**Requirement 1:**
According to the passage on the history of Dume, why did the Suebi King Chararic order the construction of a primitive church?
**Requirement 2:**
Reproduce everything in the passage on the history of Dume from "Three centuries after" down to "basilica are non-existent.".

**Supplied passage:**
By the 1st century, there already existed an octagonal Roman villa, which, much later (3rd century) included a system of baths.

In the first half of the 6th century, construction of a primitive church was ordered by the Suebi King Chararic (Suebian king), to honour God for curing his son. It can also be inferred that this was a reflection of the expansion and authority of the Suebi within the northern context of Braga. By the middle of the 6th century, the site began to take on an important context within the peninsula. Under Martin of Braga, referred to as the Apostle of the Suebi, the older structures were taken over by a monastery, whose religious importance began to make it the centre of religion in the kingdom, and an autonomous diocese close to Braga. The King himself constructed a palace annex, making the ancient village a centre of decision-making in the Cortes. The design was also a combination of Suebi aesthetics and 6th century influences from southern Gaul; there existed semi-formal links to the Merovingian monarchs with whom the Suebi corresponded, showing artistic influences in the sarcophagus and layout of the basilica.

Three centuries after the construction of São Martinho, and during the Reconquista the basilica was the object of fundamental reforms. The church was transferred to the benevolence of the Bishop of Mondonedo, São Rosendo (later confirmed in 911).

Then, there was a return during the 10th century, with the re-purposing and re-population initiatives of Afonso III. Yet, by this time, the religious complex in Dume was abandoned (or at least in weak decline): neither the memory of Martin of Braga nor its ancient glory would motivate any new importance. It is likely that it may have served as a parochial church, but the ruins discovered on the site clearly indicate that it may not have lasted in this function for long. Dume was returned to the Diocese of Braga around 1103, where it remained, although later indications as to the condition, state or use of the ancient basilica are non-existent.

In 1608, there were references to the hermitage of Nossa Senhora do Rosário, around the houses of the municipal seat. It was also around this time that the actual Matriz Church was completed (17th century). Later expansion of the church was completed in the first half of the 18th century.

Around 1747, the Contador de Argote relates the appearance of diverse archaeological vestiges in Dume, casual objects unearthed by local farmers.

(Stored data)

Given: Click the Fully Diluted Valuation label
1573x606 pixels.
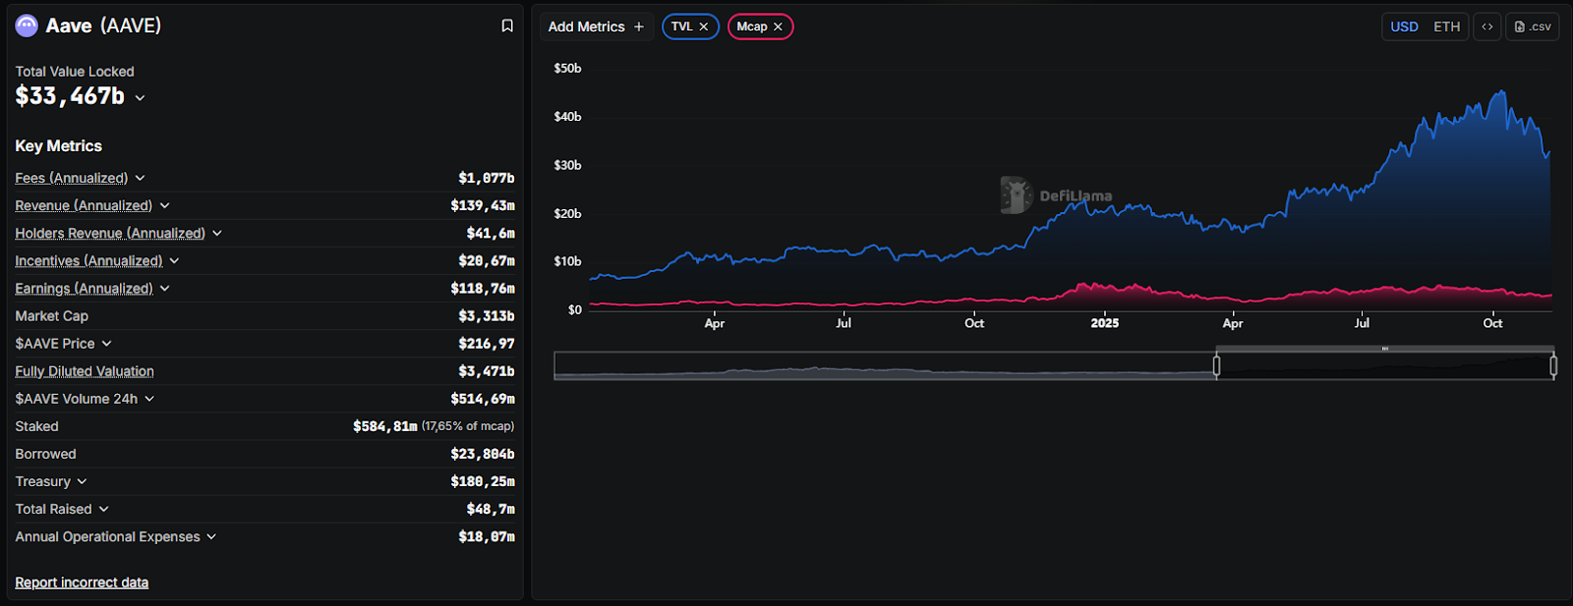Looking at the screenshot, I should click(85, 371).
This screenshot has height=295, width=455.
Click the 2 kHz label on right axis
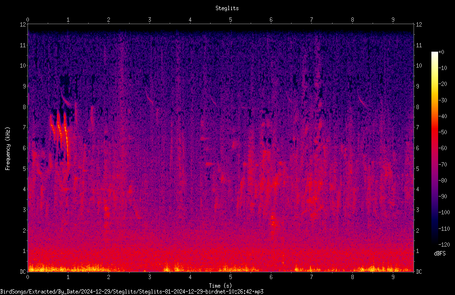pos(417,230)
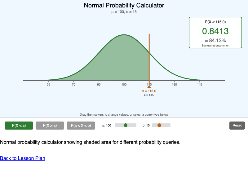Viewport: 248px width, 186px height.
Task: Click the Somewhat uncommon label
Action: coord(215,45)
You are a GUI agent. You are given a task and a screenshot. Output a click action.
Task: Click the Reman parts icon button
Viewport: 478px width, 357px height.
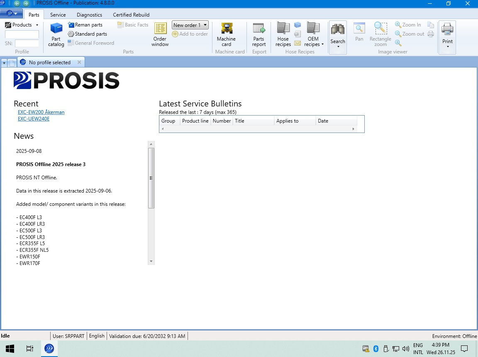coord(71,25)
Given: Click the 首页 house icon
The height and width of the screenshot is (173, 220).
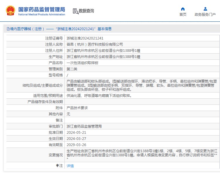Looking at the screenshot, I should click(x=183, y=9).
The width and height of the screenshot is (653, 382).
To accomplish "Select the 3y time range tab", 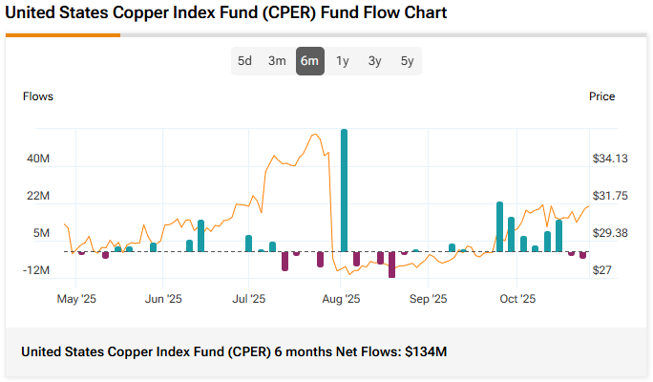I will (x=375, y=61).
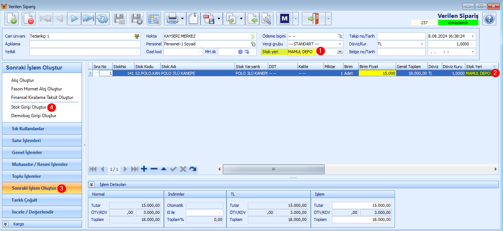
Task: Click the Açıklama input field
Action: 85,44
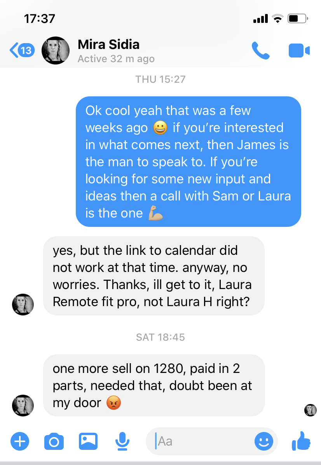Start a voice call with Mira Sidia
This screenshot has width=321, height=465.
[261, 51]
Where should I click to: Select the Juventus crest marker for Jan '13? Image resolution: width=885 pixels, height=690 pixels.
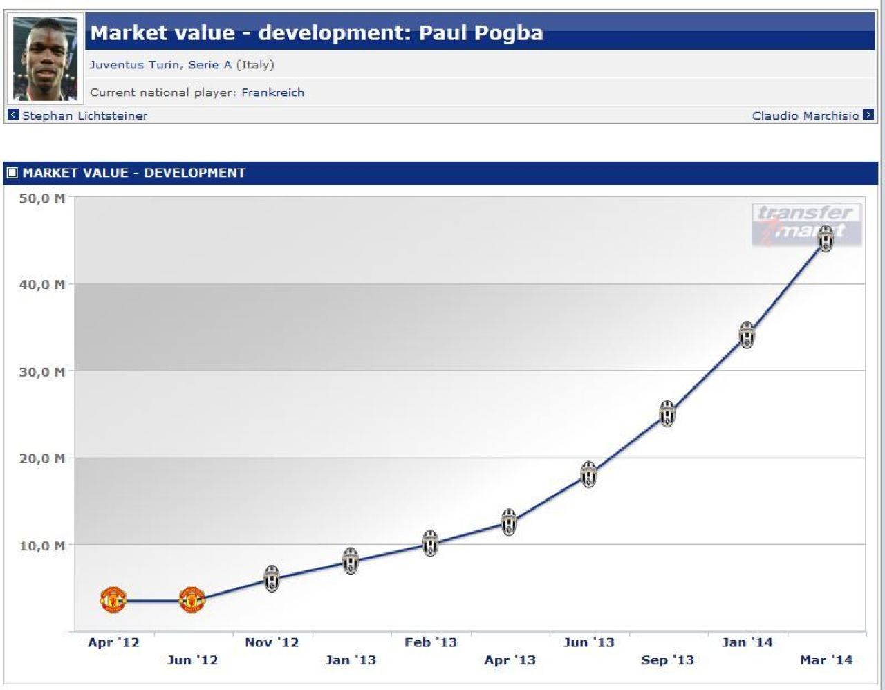(x=351, y=561)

**Exercise output 1:**
Chararic ordered the church built in the first half of the 6th century to honor God for curing his son.

**Exercise output 2:**
Three centuries after the construction of São Martinho, and during the Reconquista the basilica was the object of fundamental reforms. The church was transferred to the benevolence of the Bishop of Mondonedo, São Rosendo (later confirmed in 911).

Then, there was a return during the 10th century, with the re-purposing and re-population initiatives of Afonso III. Yet, by this time, the religious complex in Dume was abandoned (or at least in weak decline): neither the memory of Martin of Braga nor its ancient glory would motivate any new importance. It is likely that it may have served as a parochial church, but the ruins discovered on the site clearly indicate that it may not have lasted in this function for long. Dume was returned to the Diocese of Braga around 1103, where it remained, although later indications as to the condition, state or use of the ancient basilica are non-existent.